If a terminal requires C2 or C3 for fuel, it will need to process LNG with a component extraction unit.

LNG buyers have different requirements; therefore, reducing C2 and C3 at the baseload LNG plant is not desirable because of:

  • Less LNG produced.
  • Additional compression equipment required.
  • The desire to operate all LNG trains at the same conditions.

After initial feed-gas treatment in an LNG baseload plant (acid-gas removal, dehydration, mercury removal, etc.), a scrub column removes benzene and C5+ components to ensure that they will not freeze in the main cryogenic heat exchanger. To control LNG calorific value, the scrub column also removes some C2+ components.

The feed-gas pressure for most baseload LNG plants is greater than 60 bara. If the plant must remove heavier hydrocarbon components to meet a typical North American market calorific value of 1,070 btu/cu ft, the scrub column must operate at a pressure less than the critical pressure of about 40 bara.

For a baseload LNG plant, refrigerant efficiency depends on the operating pressure of feed gas entering the main cryogenic heat exchanger. A lower calorific value, therefore, would require recompression of feed gas from the scrub column to the main cryogenic heat exchanger, which is expensive.

In addition, multiple LNG train plants often operate at similar conditions and produce the same composition of LNG instead of multiple specifications.

C2 and C3 removal makes more sense for receiving terminals especially for the North American market. Although these additional facilities increase capital costs, they create an opportunity for competitive pricing because the plant can meet export specifications while feeding LNG from many different suppliers.

Alternative designs

The proposed schemes use LNG as the refrigeration medium and use liquid pumping instead of gas compression to achieve the required separation. Fractionation columns separate heavy components from the LNG.

The operator can either export extracted C2+ components or use them as fuel for power generation or for submerged combustion vaporizers.

Both schemes eliminate compressors; however, they do require a gas direct-contact condenser in which overhead vapor from the heavy extraction column recondenses with cold LNG.

Column overhead condensers, which are plate-and-fin or shell-and-tube exchangers, use low-temperature LNG as the cooling medium. Column feed vaporizes in the existing vaporizers.

It then pumps the condensed LNG to the gas sendout pressure of about 85 barg. LNG is regasified in the vaporizers and sent out via the export gas pipeline.

The first scheme's design satisfies a maximum specification of 6 mole % C2 using two fractionation columns. The C2+ extraction column separates C1 from C2+ components. The C2-LPG separator extracts C2 from C3+ components.

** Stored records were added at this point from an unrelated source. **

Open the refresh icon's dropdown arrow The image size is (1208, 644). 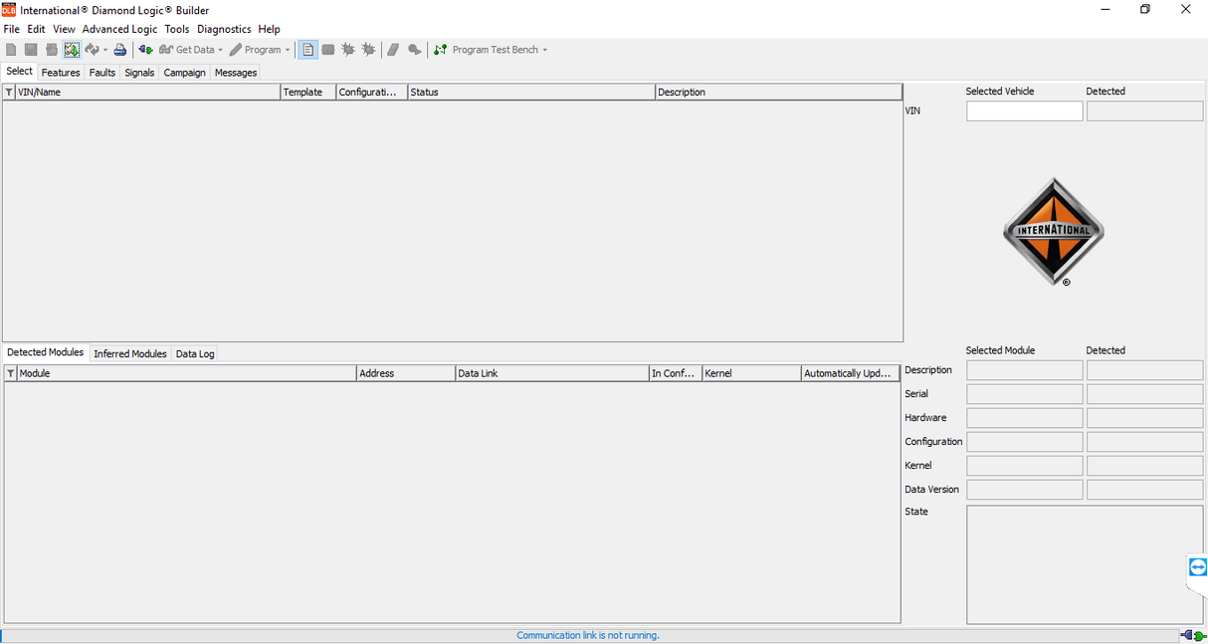[x=104, y=49]
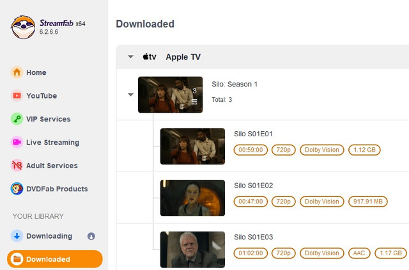This screenshot has width=409, height=270.
Task: Click the Home house icon
Action: click(x=17, y=72)
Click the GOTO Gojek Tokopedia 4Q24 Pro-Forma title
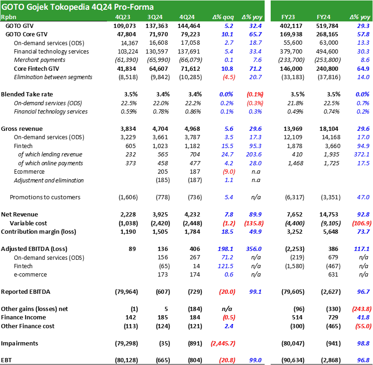This screenshot has height=365, width=373. 78,7
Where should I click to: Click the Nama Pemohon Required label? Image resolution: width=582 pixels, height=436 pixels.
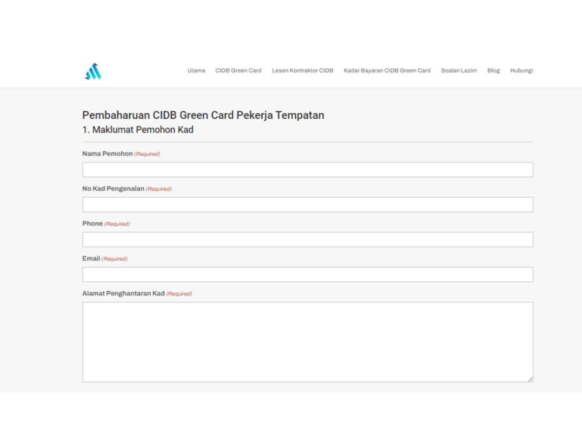point(147,154)
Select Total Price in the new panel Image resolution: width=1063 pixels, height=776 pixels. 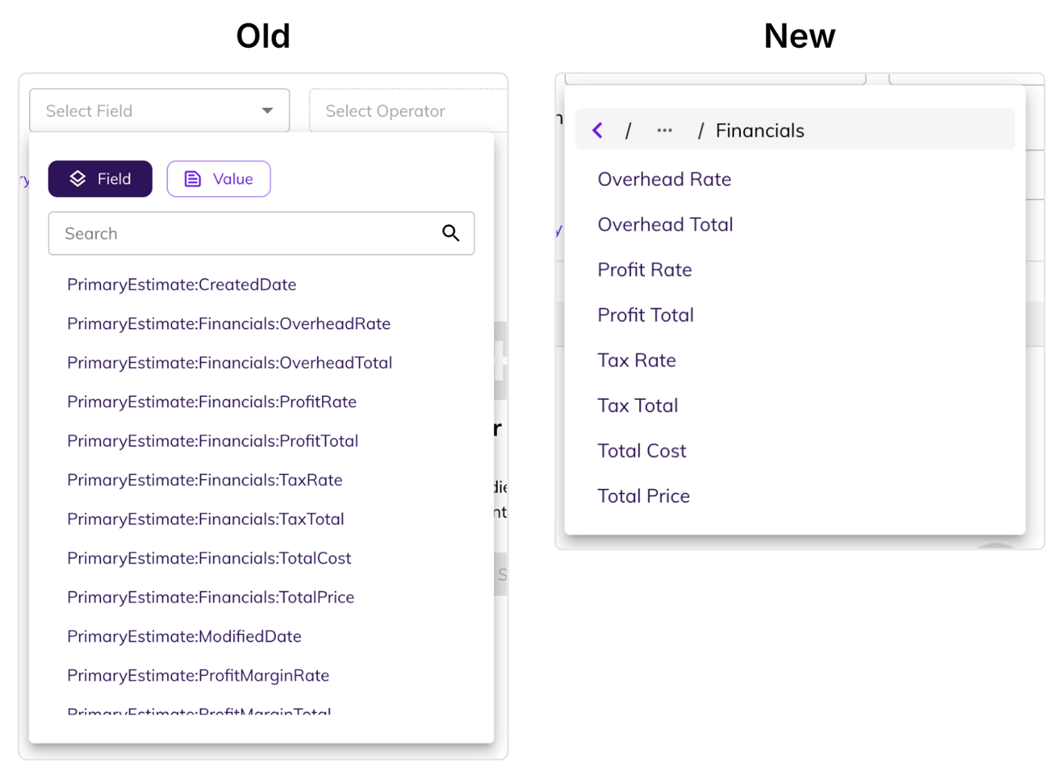click(x=643, y=495)
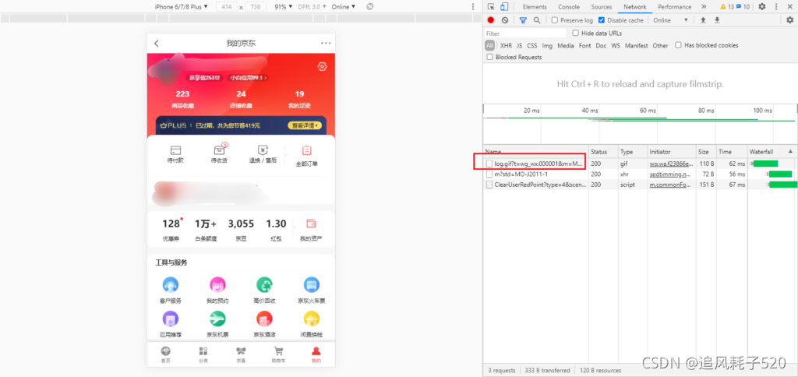Open network search magnifier

click(536, 20)
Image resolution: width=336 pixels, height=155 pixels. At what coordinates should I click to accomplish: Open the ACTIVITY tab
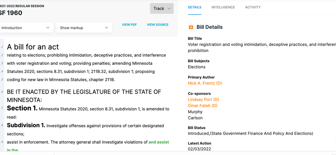(253, 7)
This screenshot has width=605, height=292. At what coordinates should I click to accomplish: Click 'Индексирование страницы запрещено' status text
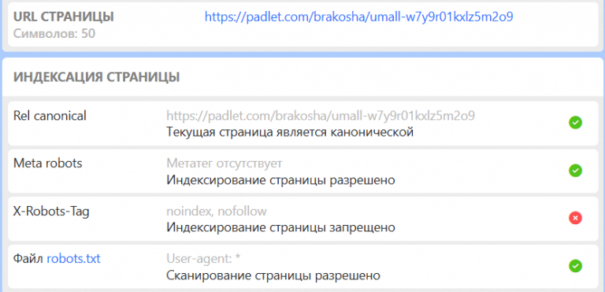pos(280,228)
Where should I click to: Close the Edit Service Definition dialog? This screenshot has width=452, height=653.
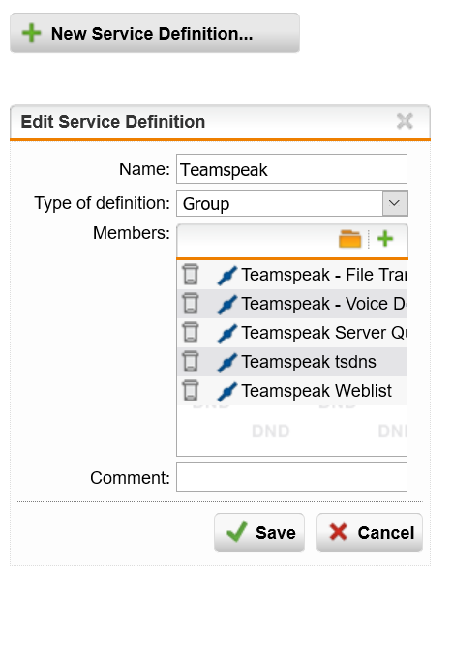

The second scheme's design satisfies a maximum specification of 3.6 mole % C3+ components. The C3+ extraction column is a packed bed or tray column.

C2+ hydrocarbon removal

In a typical example, rich imported LNG contains excessive heavier components: 87 mole % C1, 11.4 mole % C2, 1.3 mole % C3, and some heavier components.

The fractionation section processes about half of the LNG from the sendout pump. The other half of the cold LNG serves as the refrigerant and mixes with overhead vapor (richer in methane) from the C2+ extraction column to produce a warm condensed LNG in the gas direct-contact condenser.

Condensed LNG contains less than 6 mole % C2, which is pumped to the vaporizers for sendout to the export pipeline.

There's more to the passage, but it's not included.